╔══

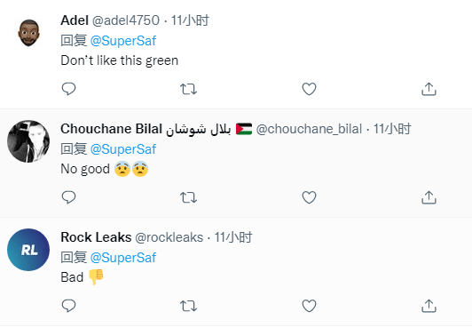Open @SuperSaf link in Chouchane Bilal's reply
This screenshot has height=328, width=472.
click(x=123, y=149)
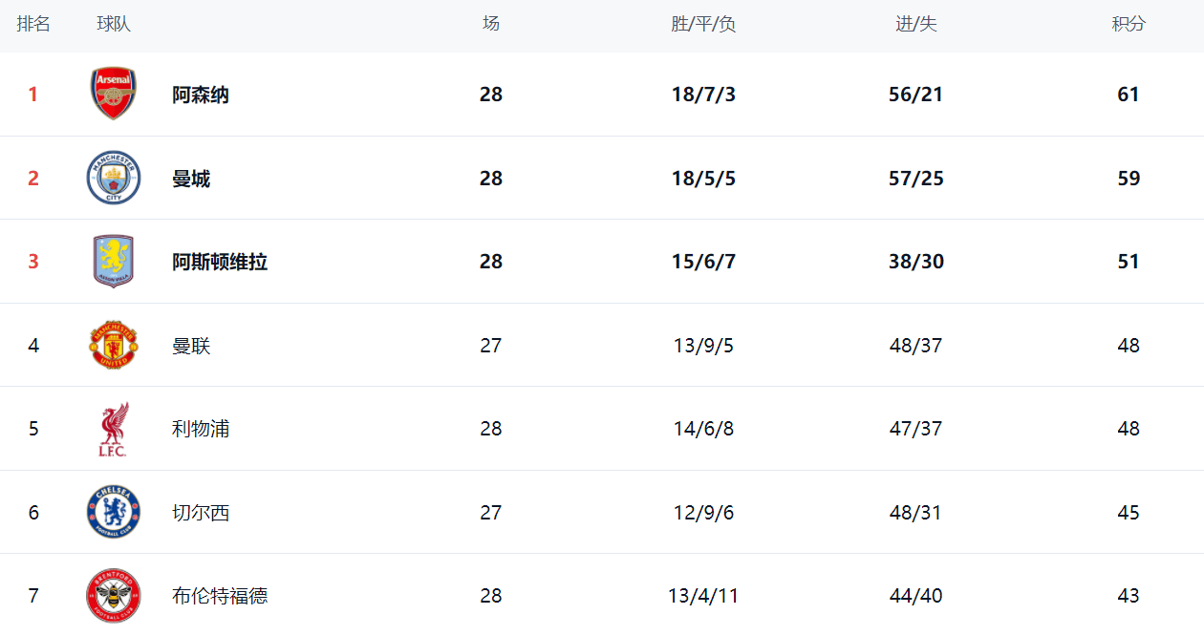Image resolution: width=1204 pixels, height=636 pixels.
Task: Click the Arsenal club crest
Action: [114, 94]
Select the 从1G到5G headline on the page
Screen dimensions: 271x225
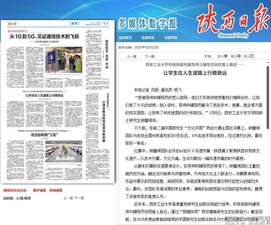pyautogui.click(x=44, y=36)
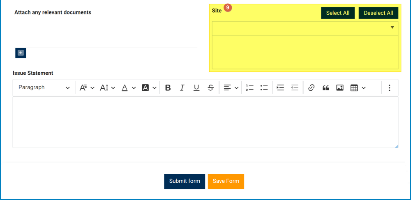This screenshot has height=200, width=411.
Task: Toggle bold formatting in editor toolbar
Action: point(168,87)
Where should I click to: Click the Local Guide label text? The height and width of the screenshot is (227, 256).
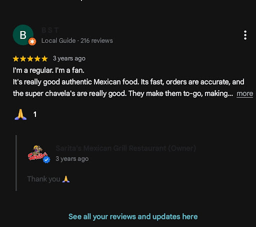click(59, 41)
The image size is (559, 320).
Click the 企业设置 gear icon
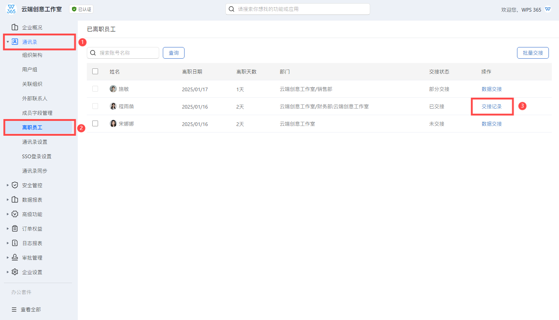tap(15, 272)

╚══

> [TASK TO CARRY OUT]:
Using the listing above, copy every line from the line containing "Screen dimensions: 271x225" through the last one, both included, and no other lines. Pictures stay out.

> [TASK OUTPUT]:
Screen dimensions: 271x225
pyautogui.click(x=44, y=36)
This screenshot has height=200, width=411.
Task: Toggle bold formatting in editor toolbar
Action: point(168,87)
Where should I click to: Click the Local Guide label text? The height and width of the screenshot is (227, 256).
click(59, 41)
The image size is (559, 320).
Click the 企业设置 gear icon
tap(15, 272)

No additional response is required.